In this series of 3 posts, I use a simulated dataset (7 variables -3 factor and 4 numeric - and a sample size of 50) to create graphs/charts using base R, and replicate them using ggplot2, and rCharts. This is not an attempt to create an exhaustive database of graphs/charts of all possible combinations, but it was an exercise to generate some of the common ones (in my view). These include dot plots, histograms, box plots, bar charts, scatter plots, density curves, and line graphs and a few more. I am sure the code can be further optimized and it could use some finishing touches with many things like legends, axes labels, and color, but at the core, I think it does its job. Thanks to Ramnath Vaidyanathan for having answers to all questions and to the kind rCharts, ggplot2, and R community for the free knowledge base available on the Internet. The code for these pages can be found on github.

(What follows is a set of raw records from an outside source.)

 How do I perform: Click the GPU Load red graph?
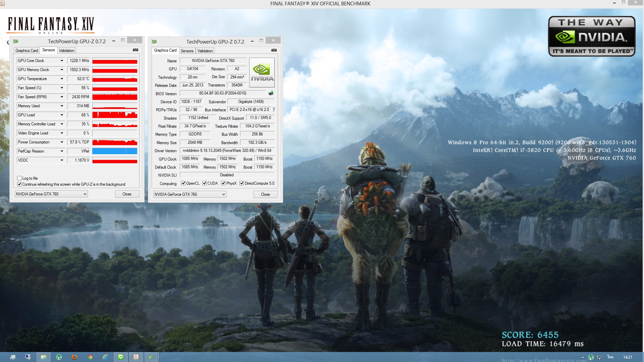click(x=115, y=115)
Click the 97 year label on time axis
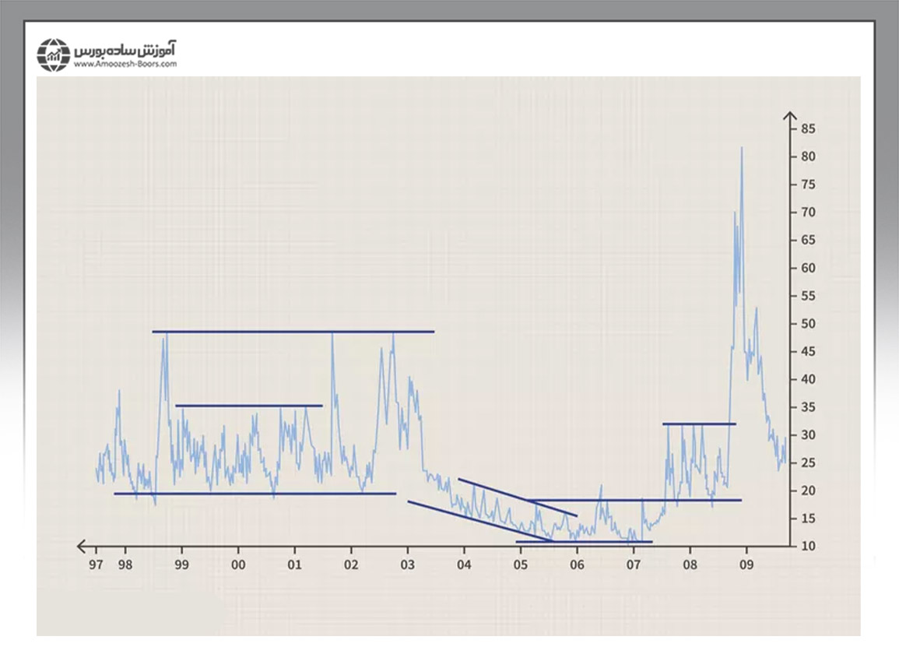 [96, 564]
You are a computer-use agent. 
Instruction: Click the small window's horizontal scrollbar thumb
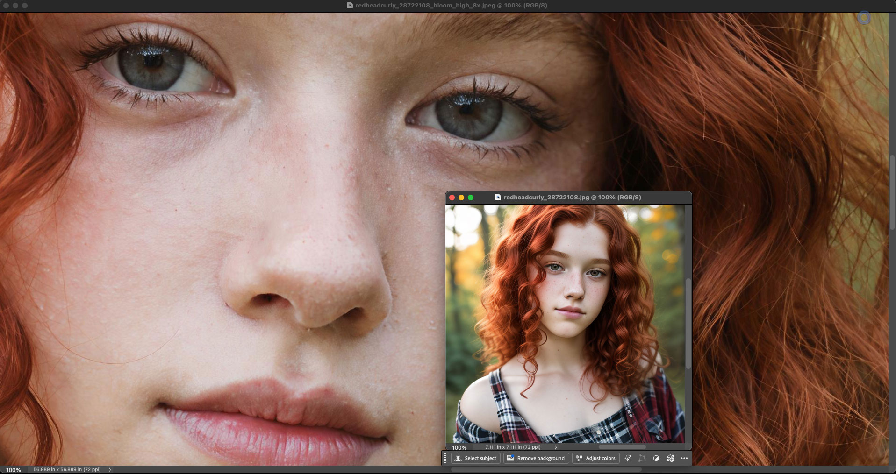[622, 447]
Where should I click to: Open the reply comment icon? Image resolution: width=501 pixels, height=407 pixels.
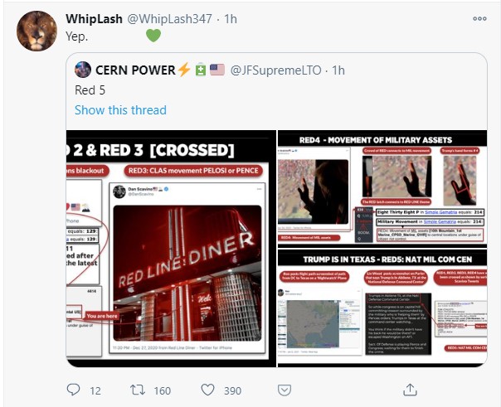pos(73,390)
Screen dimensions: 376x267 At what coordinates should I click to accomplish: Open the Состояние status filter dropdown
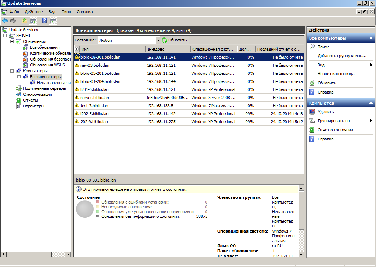point(158,40)
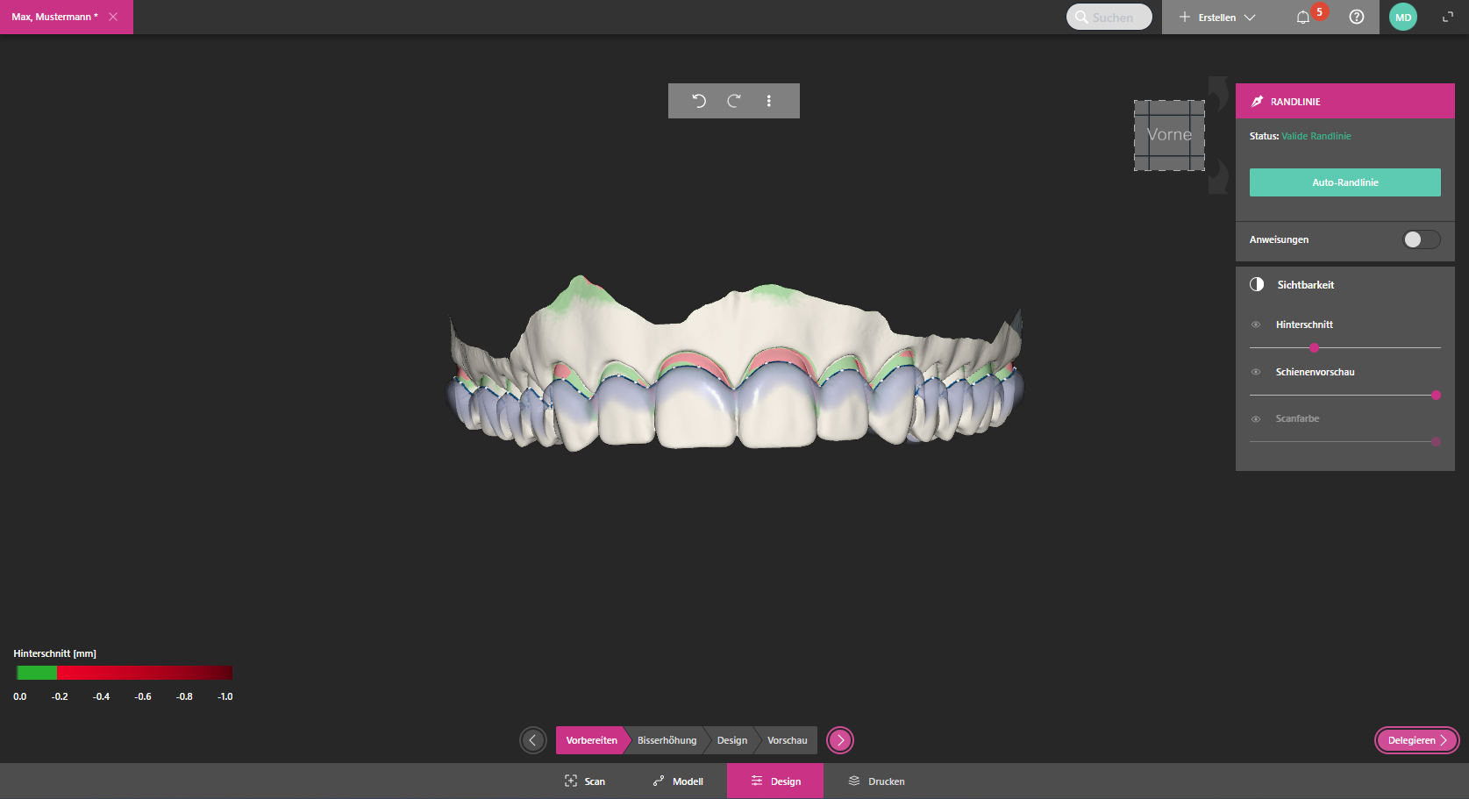Adjust the Hinterschnitt opacity slider handle
Viewport: 1469px width, 799px height.
pos(1314,348)
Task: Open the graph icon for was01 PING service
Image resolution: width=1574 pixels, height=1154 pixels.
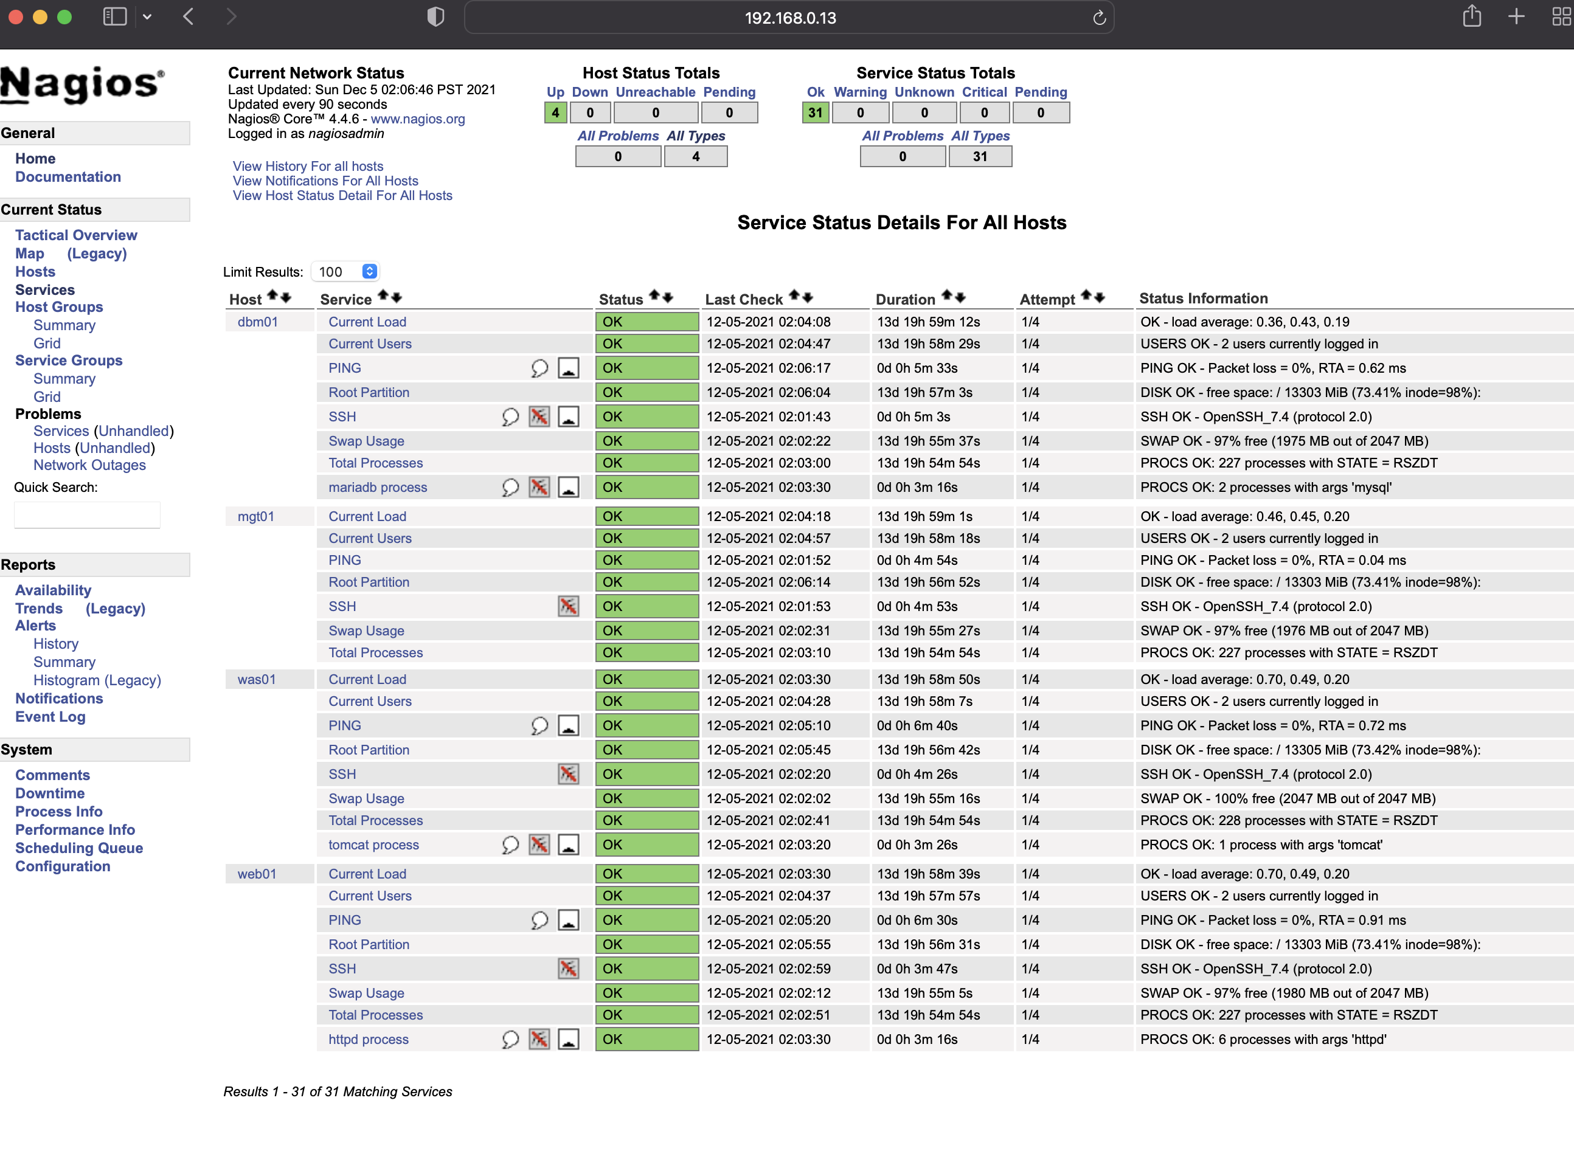Action: click(569, 725)
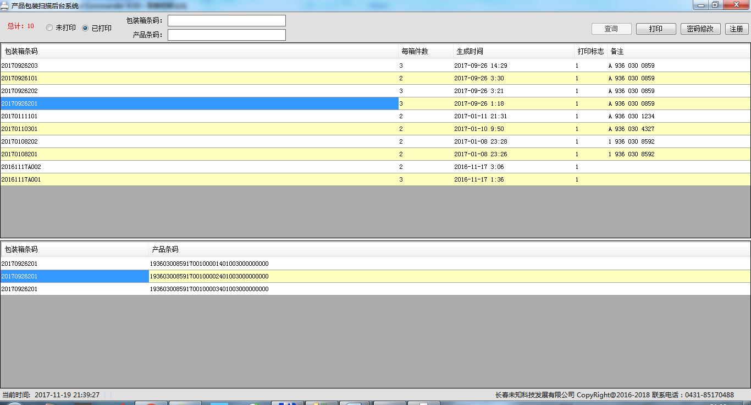Click into the 产品条码 text box

(227, 35)
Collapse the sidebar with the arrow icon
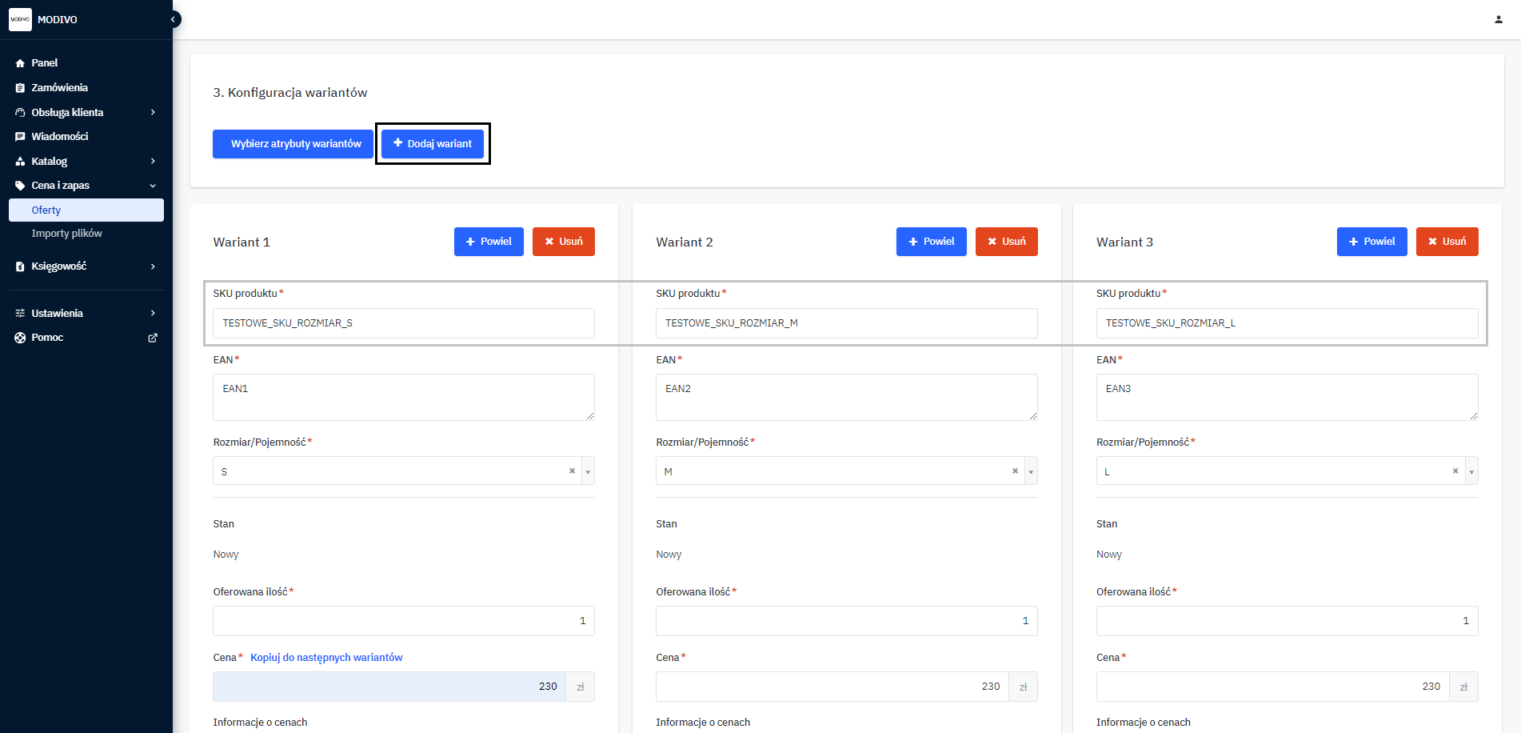Image resolution: width=1521 pixels, height=733 pixels. click(x=173, y=19)
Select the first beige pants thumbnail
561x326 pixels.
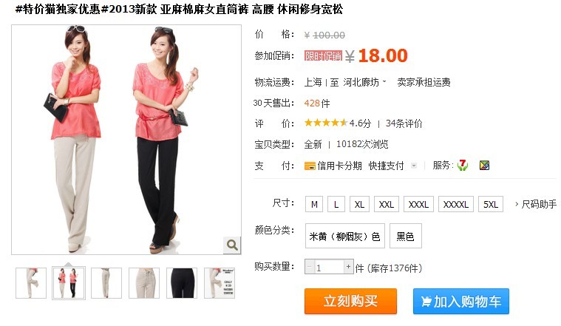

Part 2 in the series (using ggplot2) can be found here

Part 3 in the series (using rCharts) can be found here

Data

Let us begin by simulating our sample data of 3 factor variables and 4 numeric variables.

## Simulate some data

## 3 Factor Variables
FacVar1=as.factor(rep(c("level1","level2"),25))
FacVar2=as.factor(rep(c("levelA","levelB","levelC"),17)[-51])
FacVar3=as.factor(rep(c("levelI","levelII","levelIII","levelIV"),13)[-c(51:52)])

## 4 Numeric Vars
set.seed(123)
NumVar1=round(rnorm(n=50,mean=1000,sd=50),digits=2) ## Normal distribution
set.seed(123)
NumVar2=round(runif(n=50,min=500,max=1500),digits=2) ## Uniform distribution
set.seed(123)
NumVar3=round(rexp(n=50,rate=.001)) ## Exponential distribution
NumVar4=2001:2050

simData=data.frame(FacVar1,FacVar2,FacVar3,NumVar1,NumVar2,NumVar3,NumVar4)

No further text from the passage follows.